If a code block starts with TODO:, this means that you need to write something there.

There are also markdown blocks with questions. Write the answers to these questions in the specified locations.

Some code had been written for you to guide the project. Don't change the already written code.

## Grading
The points add up to 10. Extensive partial credit will be offered. Thus, make sure that you are at least attempting all problems.
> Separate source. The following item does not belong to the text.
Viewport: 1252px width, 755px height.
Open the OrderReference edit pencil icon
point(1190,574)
Make sure to comment your code, such that the grader can understand what different components are doing or attempting to do.

In [1]:
import numpy as np
import pandas as pd
import sklearn.linear_model
import sklearn.metrics
import sklearn.ensemble


# A. Setup.

In this project we are going to work in a multi-variable setting.
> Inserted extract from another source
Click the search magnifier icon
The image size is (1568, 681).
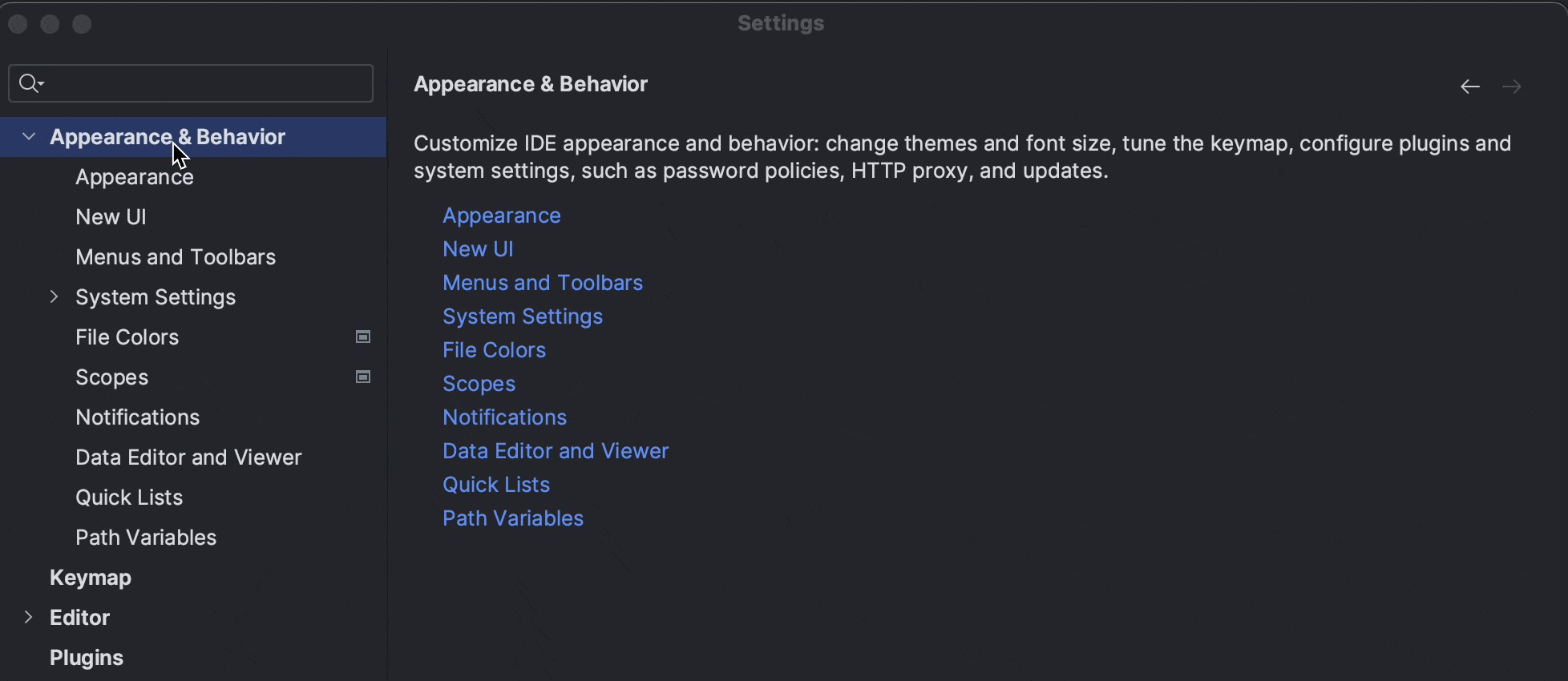[30, 83]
This time, there are 7 explanatory variables: ``sq_mt_built``, ``n_rooms``, ``n_bathrooms``, ``is_renewal_needed``, ``is_new_development`` and ``has_fitted_wardrobes``.

We will first create the training and test data while doing some minimal data cleaning.

In [2]:
df = pd.read_csv("houses_Madrid.csv")
#print(f"The columns of the database {df.columns}")

xfields = ["sq_mt_built", "n_rooms", "n_bathrooms", "has_individual_heating", \
           "is_renewal_needed", "is_new_development", "has_fitted_wardrobes"]
yfield = ["buy_price"]
# print (xfields + yfield)
dfsel = df[xfields + yfield]
dfselnona = dfsel.dropna()
df_shuffled = dfselnona.sample(frac=1) # shuffle the rows
x = df_shuffled[xfields].to_numpy(dtype=np.float64)
y = df_shuffled[yfield].to_numpy(dtype=np.float64)
print(x.shape)
training_data_x = x[:8000]
training_data_y = y[:8000]
test_data_x = x[8000:]
test_data_y = y[8000:]
print(f"Training data is composed of {len(training_data_x)} samples.")
print(f"Test data is composed of {len(test_data_x)} samples.")
# print(test_data_x[45])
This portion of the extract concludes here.